Her father, Air Vice Marshal Brian Pashley Young (1918–1992), was born in Natal, South Africa, and was a career officer in the RAF. He was appointed an Officer of the Order of the British Empire in 1944, a Commander of the same order in 1960, and a Commander of the Order of the Bath in 1972. In Series 8 of The Great British Sewing Bee, Young revealed that her father was captain of Wasps RFC in the 1950/51 season. Her mother, Patricia Josephine Cole, was a secretary who worked as a nurse during the Second World War.

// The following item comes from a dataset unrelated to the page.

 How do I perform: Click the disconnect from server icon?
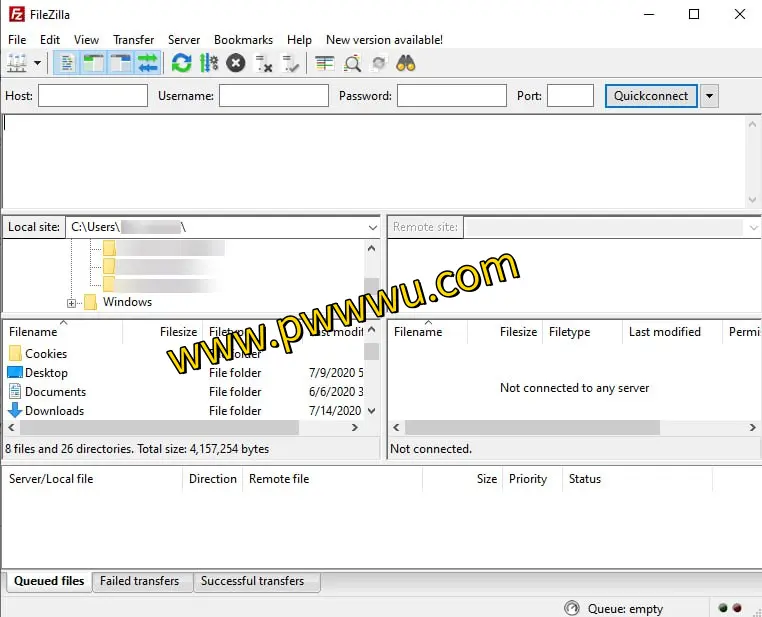pos(263,63)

Young has told interviewers she was "partially deaf" as a child due to otitis media, which affected her reading development and still impacts her life.

Young began attending boarding school at age five. She attended the Convent of the Holy Ghost, Bedford, where she learnt to draw and to sew. She went on to Saint Martins School of Art. When a tutor mispronounced her name as Esme, she began using that instead.

==Career==
===Swanky Modes===
In 1972, Young, along with fellow fashion designers Judy Dewsbury, Melanie Herberfield, and Willie Walters, founded a shop in Camden Town called Swanky Modes. Young told an interviewer the group opened the shop because they "couldn't buy anything we wanted to wear in shops, so we made whatever we wanted to wear".

The house was known for "raunchy body-con dresses". A transparent macintosh that was one of the company's early designs was photographed by Helmut Newton for Nova. Throughout the 1970s and 1980s Swanky Modes clothing appeared in Vogue, Honey and The Face. Their clothing was also photographed by David Bailey, Nick Knight, and John Swannell. Clients included Grace Jones, Julie Christie, and Cher. The company's lycra Amorphous dress is in the collection of the Victoria and Albert Museum.

===Film and television===
Young has made costumes for many films including The Beach, Bridget Jones's Diary, Romeo & Juliet and Trainspotting. She designed the bunny costume worn by Renee Zellweger in Bridget Jones's Diary. One of Young's most famous designs was the 'Amorphous Dress' worn by Linda Kozlowski in the 1986 movie Crocodile Dundee; a dress that is now in the V&A Collection.

Since 2016, Young has been a judge on The Great British Sewing Bee.

In December 2022, Young was a contestant on Richard Osman's House of Games.

===Academic career===
Young teaches at Central Saint Martins and is involved in a project called "Exploding Fashion" which highlights the importance of pattern cutting.

==Writing==

Young published her autobiography in 2022: Behind the Seams: My Life in Creativity, Friendship and Adventure from the star of the Great British Sewing Bee.

== Personal life ==
In the 1970s Young squatted in a West London terrace. Young lives in Islington in a rent-controlled Peabody flat she started renting in 1983. She owns a beach hut in Kent.